The entire thing is worth the watch, but for you, particularly 2:25.
https://www.youtube.com/watch?v=Dok7x-mUcvM&feature=youtu.be&t=145
Quote: IbeatyouracesBoth of those places suck.
which places don't suck?
Quote: lilredroosterwhich places don't suck?
I believe the proper question would be which place is least suckiest.
on pass it's 1.41%
so a player who chooses to bets don't pass instead of pass and has $100 in action saves himself a BIG PENNY!!! on average
if he has $1,000 in action he saves himself a BIG DIME on average
and the big boy who puts through $10,000 in action saves himself ONE WHOLE DOLLAR on average
WOOHOOOOOOO!!!!
Quote: lilredroosterwhich places don't suck?

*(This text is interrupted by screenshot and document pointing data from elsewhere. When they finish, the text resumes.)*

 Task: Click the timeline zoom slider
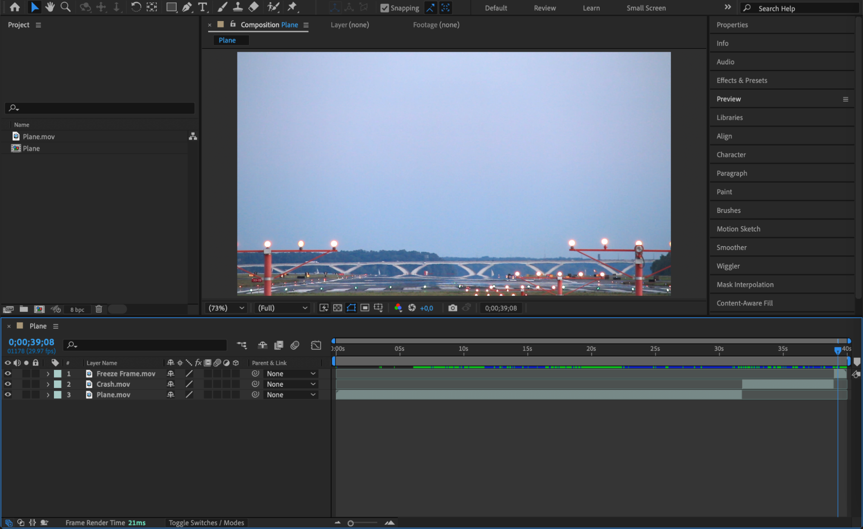351,523
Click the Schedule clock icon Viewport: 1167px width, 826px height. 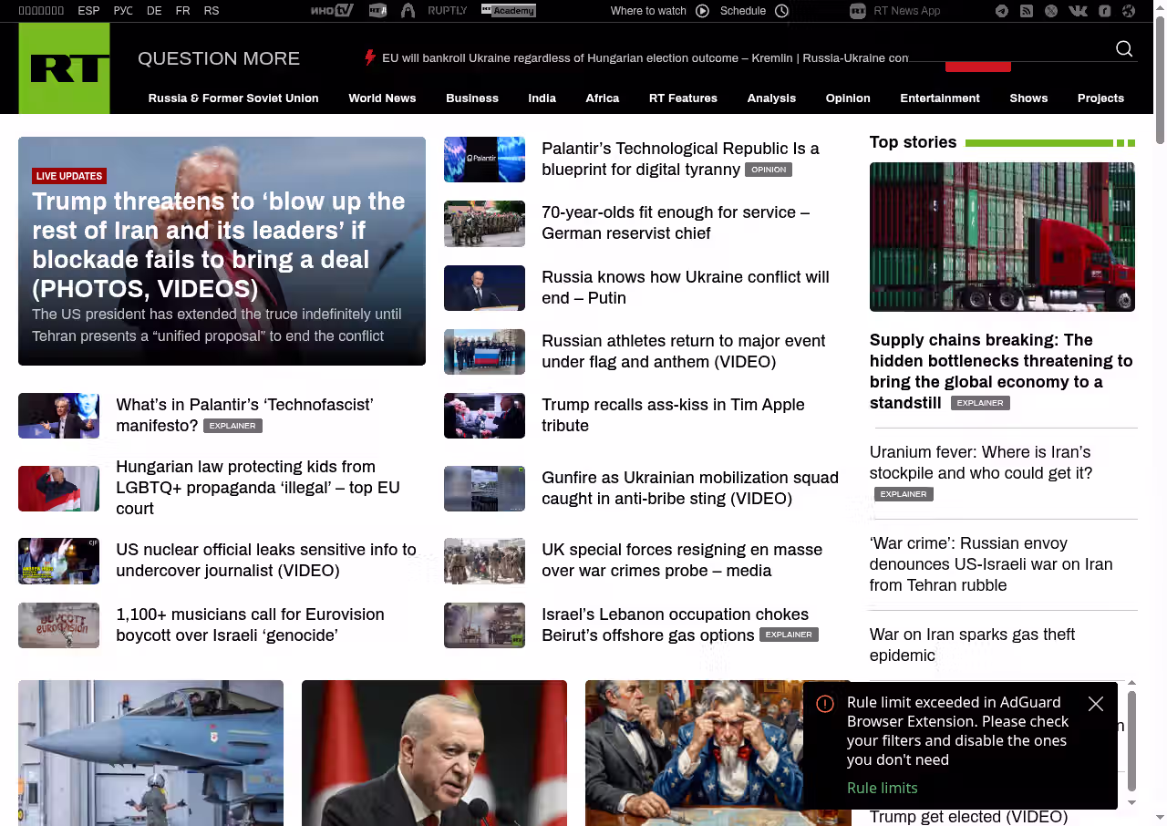(x=781, y=11)
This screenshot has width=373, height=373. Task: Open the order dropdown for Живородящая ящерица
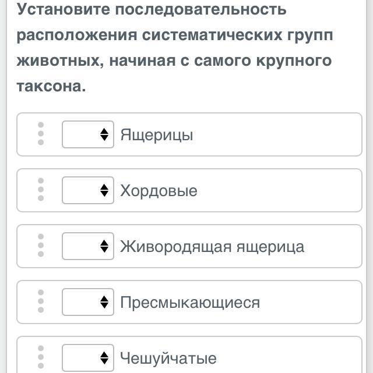click(88, 246)
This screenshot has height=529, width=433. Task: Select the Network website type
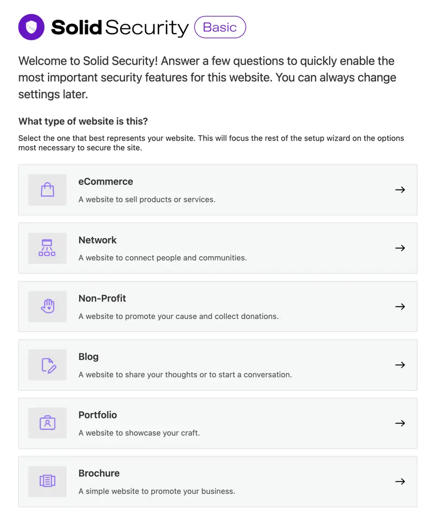coord(217,248)
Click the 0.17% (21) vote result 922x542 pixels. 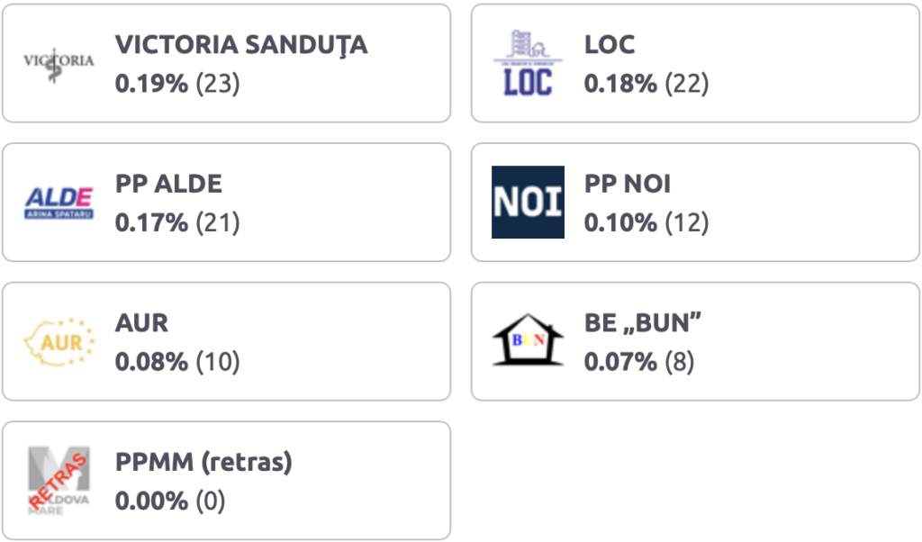(x=177, y=222)
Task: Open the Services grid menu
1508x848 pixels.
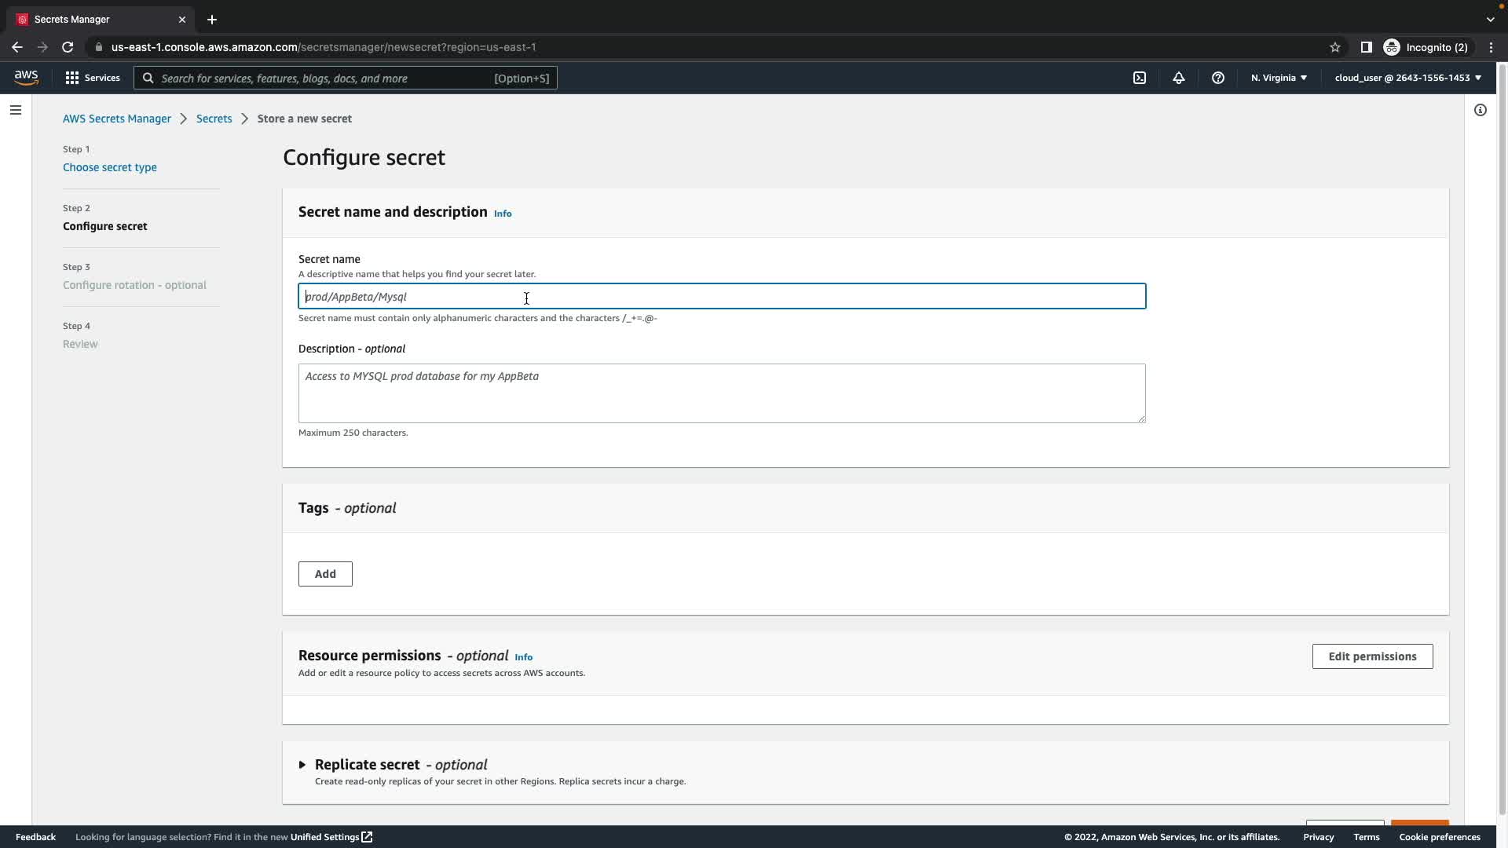Action: click(x=93, y=78)
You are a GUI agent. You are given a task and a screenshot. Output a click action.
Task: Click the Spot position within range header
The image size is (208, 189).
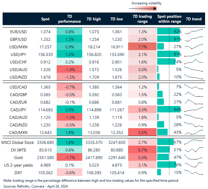tap(169, 19)
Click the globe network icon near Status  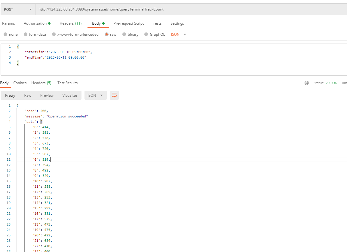pyautogui.click(x=307, y=83)
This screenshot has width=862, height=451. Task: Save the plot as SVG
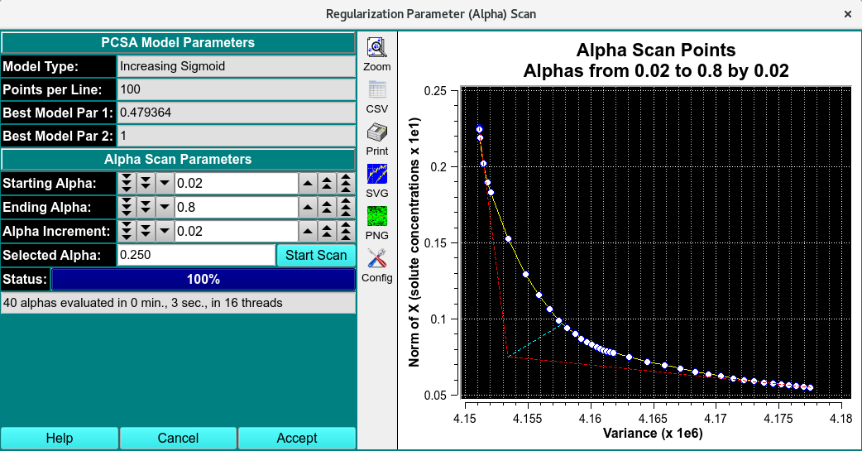pos(377,175)
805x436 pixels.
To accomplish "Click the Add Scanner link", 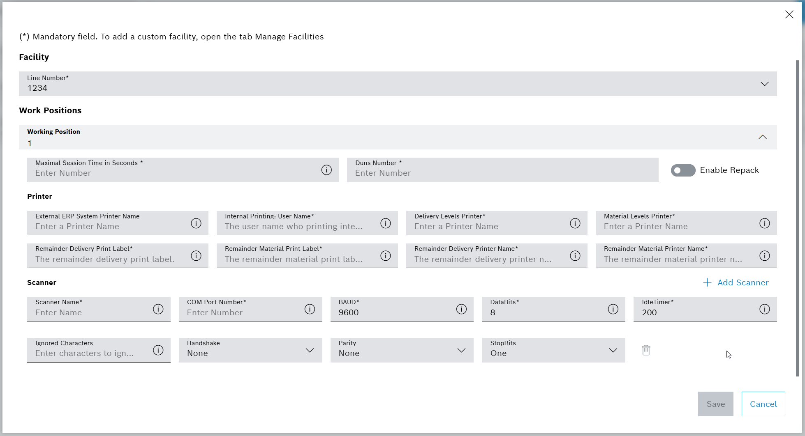I will coord(736,282).
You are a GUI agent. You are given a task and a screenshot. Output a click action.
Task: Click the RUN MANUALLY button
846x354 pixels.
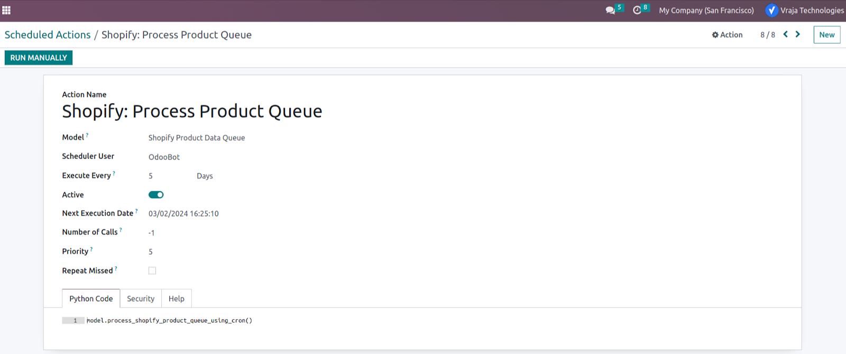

Yeah, that would be a short list.
I'm not big on Mexican food. I like subs, preferably with lots of fresh veggies.
Dis she plant a big one on the doorman in appreciation?Quote: SOOPOOI am 56. My Gf just got proofed at a bar. Life is good..... (She is 48)
Quote: lilredroosterwhich places don't suck?
It's possible to eat non-fast food.
Leave your home and start throwing rocks. After you start many fights and cause many accidents, a rock will eventually hit a locally owned mexican restaurant. This restaurant will be much better than chipotle or qzbddle. For example, they will have hot sauce, salsa and limes.
A less entertaining method is to look on yelp.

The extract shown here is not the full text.